___ Exercise materials

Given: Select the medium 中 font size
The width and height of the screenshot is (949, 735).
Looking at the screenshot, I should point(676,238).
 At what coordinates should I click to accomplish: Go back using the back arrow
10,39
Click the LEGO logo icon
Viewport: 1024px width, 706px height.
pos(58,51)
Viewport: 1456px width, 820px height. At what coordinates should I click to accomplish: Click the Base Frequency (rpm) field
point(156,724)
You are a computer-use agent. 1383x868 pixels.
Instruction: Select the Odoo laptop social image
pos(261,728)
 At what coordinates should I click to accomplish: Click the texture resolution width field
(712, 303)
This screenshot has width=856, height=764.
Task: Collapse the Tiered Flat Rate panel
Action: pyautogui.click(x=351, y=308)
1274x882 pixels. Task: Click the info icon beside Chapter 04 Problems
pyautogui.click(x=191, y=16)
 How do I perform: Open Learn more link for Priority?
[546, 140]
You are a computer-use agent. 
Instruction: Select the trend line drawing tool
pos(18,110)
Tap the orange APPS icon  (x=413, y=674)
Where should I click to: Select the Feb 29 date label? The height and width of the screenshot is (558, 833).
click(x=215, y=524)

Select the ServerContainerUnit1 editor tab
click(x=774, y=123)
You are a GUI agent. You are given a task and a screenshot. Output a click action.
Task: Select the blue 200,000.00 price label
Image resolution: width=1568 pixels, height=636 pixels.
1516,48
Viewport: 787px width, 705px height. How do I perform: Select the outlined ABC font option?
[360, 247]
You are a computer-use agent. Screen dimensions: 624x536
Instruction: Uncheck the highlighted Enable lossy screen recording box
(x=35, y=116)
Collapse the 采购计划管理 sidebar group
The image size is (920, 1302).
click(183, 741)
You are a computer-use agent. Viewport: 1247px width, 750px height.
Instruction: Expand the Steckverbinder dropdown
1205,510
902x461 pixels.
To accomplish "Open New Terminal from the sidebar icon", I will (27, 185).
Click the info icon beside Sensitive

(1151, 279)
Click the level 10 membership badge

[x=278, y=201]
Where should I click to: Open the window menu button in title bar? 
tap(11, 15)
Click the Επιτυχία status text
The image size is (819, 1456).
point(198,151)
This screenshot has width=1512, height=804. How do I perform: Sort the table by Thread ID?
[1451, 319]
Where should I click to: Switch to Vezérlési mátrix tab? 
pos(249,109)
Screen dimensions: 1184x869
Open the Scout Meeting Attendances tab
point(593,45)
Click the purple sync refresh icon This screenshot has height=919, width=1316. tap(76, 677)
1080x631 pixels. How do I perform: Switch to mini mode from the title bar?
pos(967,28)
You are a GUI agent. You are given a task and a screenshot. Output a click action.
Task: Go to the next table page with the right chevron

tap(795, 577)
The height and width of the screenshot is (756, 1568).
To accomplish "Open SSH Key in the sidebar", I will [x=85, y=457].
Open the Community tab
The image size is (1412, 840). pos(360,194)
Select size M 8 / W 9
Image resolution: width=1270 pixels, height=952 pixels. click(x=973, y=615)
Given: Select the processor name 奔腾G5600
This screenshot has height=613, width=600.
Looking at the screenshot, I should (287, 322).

______

** Work task **
Could you write out, exactly as they stand, only the lines above that begin at the line with "Instruction: Uncheck the" and stop after the line with "902x461 pixels."?

** Exercise result **
Instruction: Uncheck the highlighted Enable lossy screen recording box
(x=35, y=116)
Collapse the 采购计划管理 sidebar group
The image size is (920, 1302).
click(183, 741)
You are a computer-use agent. Viewport: 1247px width, 750px height.
Instruction: Expand the Steckverbinder dropdown
1205,510
902x461 pixels.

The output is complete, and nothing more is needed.